I would like to inherit the event-based communication to trigger automations
I know Corteza has message-bus … but the docs are not enough to properly set it up
so how would I set it up, and use it with automations?
also, if I wanna extend it to an external message-bus like Kafka for example … is that possible ?
couldn’t wait to have this on the docs … thanks @peter
so to validate my understanding of the big picture here
the message-bus operates inside Corteza ecosystem and to push its messages outside for (Kafka, RabbidMQ…etc) I need to read it and push it using HTTP request
I have a couple of questions here
to push each message to an external message-bus using HTTP would that have a performance issue?
for example, if I have Module X and I have the wirte-to-queue workflow runs on AfterUpdate. if I updated 10K of that module I would get 10K runs of write-to-queue and 10K runs of read-from-queue and 10K http requests that push the messages … so my system would get in total 40K of HTTP requests in the relatively same time … hope this is clear.

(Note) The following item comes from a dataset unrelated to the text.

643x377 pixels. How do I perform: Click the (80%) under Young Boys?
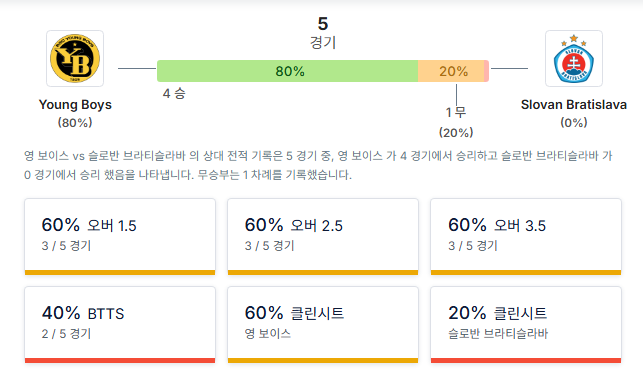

what’s the characteristic of the message-bus?
will the message-bus write each message to the DB to keep it till the message consumed?

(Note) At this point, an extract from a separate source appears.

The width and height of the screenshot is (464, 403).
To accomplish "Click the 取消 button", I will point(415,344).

can I consume a message multiple times? or does it get deleted after it consumed consume ??
lastly, any inputs on how can we properly monitor each message pushed and consumed from the bus?
let me know if you need more explanation … thanks
the message-bus operates inside Corteza ecosystem and to push its messages outside for (Kafka, RabbidMQ…etc) I need to read it and push it using HTTP request
yes, I used the HTTP request because we have (so far) no workflow function to natively push to Kafka (which is probably just the same thing, just a useful wrapper)
to push each message to an external message-bus using HTTP would that have a performance issue?
not a big performance hit, but a slightly bigger than using native Kafka writer (ie, messagebus kafka consumer)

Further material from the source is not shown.